Come è cambiato il rapporto del partito, che si sciolse nel 1991, con i sindacati e in particolare con la Cgil negli anni ’70 e ’80?
Ci fu in quegli anni uno snodo molto importante: fu introdotta l’incompatibilità nel sindacato, ovvero un dirigente sindacale non poteva più avere incarichi di partito e viceversa come in precedenza. Quell’autonomia fu molto importante: prima era più difficile avere attenzione dagli altri e produrre novità positive in virtù della dialettica rafforzata invece da quella autonomia. 
Sull’apporto del Pci alla storia sociale del lavoro qual è il giudizio?
Indubbiamente nell’intero periodo è positivo. C’è stato un rallentamento di attenzione e una caduta di iniziativa nella sinistra e in quello che nel frattempo il Pci era diventato in tempi recenti. L’errore più clamoroso, che ha prodotto guasti non ancora rimediati, è stato imboccare la “terza via” quando la globalizzazione è esplosa.
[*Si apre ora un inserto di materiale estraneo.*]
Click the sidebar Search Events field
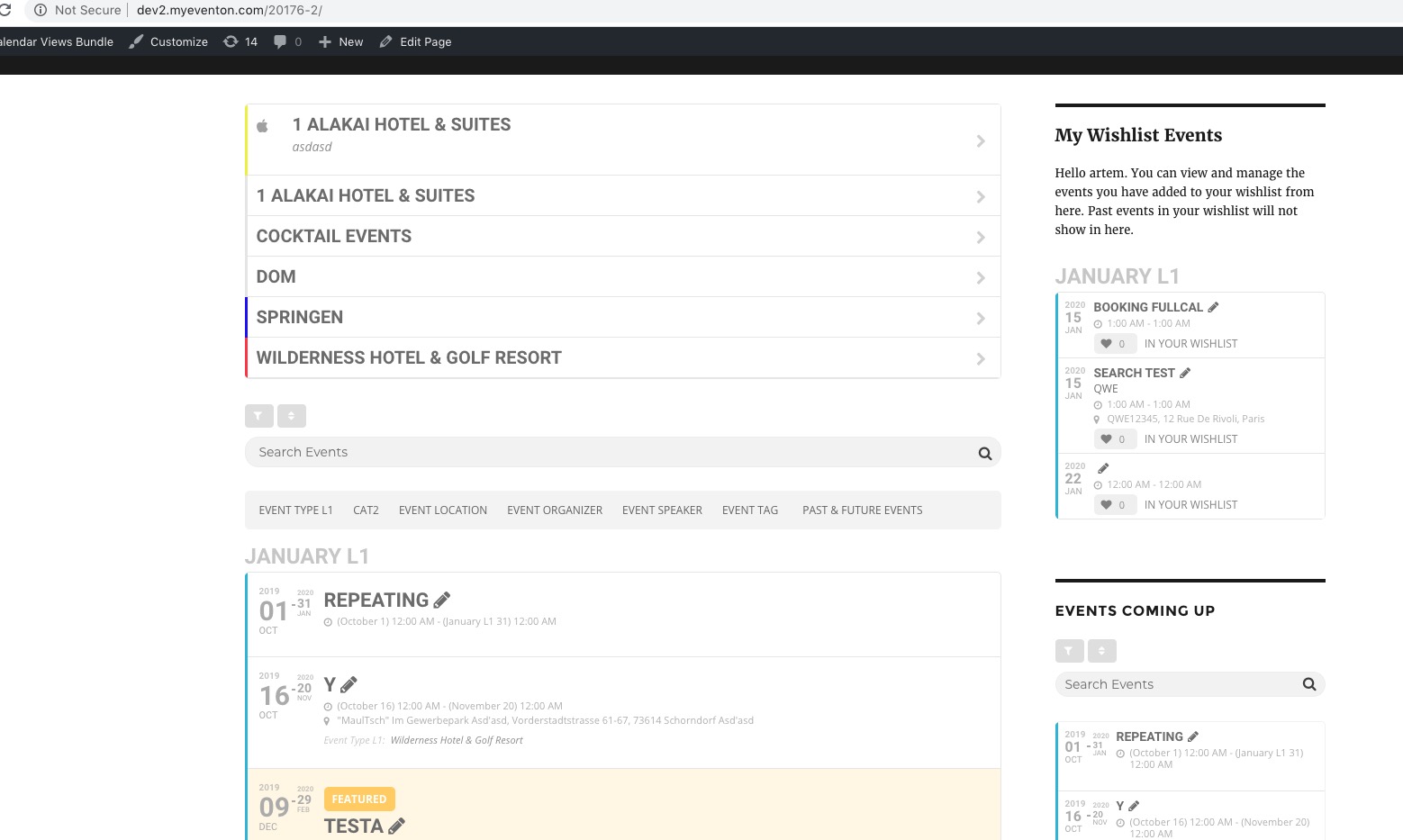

È l’inganno blairiano (dal leader laburista britannico Tony Blair, ndr), il “possiamo fare meglio di loro se ci comportiamo come loro”, l’imitazione pedestre del liberismo, l’aver dato retta in Europa e in Italia a Tony Blair ignorando lo straordinario contributo culturale di Jacques Delors. Il suo “Libro bianco” del 1993 e il “Trattato di Lisbona” del 2000 sono stati ignorati dalla sinistra europea che era al governo nella maggioranza di paesi europei. Lui proponeva una competizione che aveva come fondamento la conoscenza, la ricerca, l’innovazione, la scuola, mentre il modello dalla “terza via” era il liberismo sfrenato: sfruttiamo la manodopera togliendo diritti, riducendo salari, allungando i tempi di lavoro. Così se produco a costi bassi perché non riconosco diritti e salari sarò competitivo sul mercato: non è la qualità né come produco l’arma vincente, è il pagar poco. E la sinistra europea si è adagiata. 
Quindi, sostiene, il Pci non c’è più ma dovrebbe esserci un partito che ne fosse vero erede?
Sì. La contingenza storica ha il suo peso ma è fatta anche dalla rappresentanza sociale e politica: che sono utili quando operano con efficacia e soprattutto hanno valori ai quali fanno riferimento che riguardano l’economia del lavoro e la società. Per questo quando si parla di diritti bisogna avere in mente quelli individuali.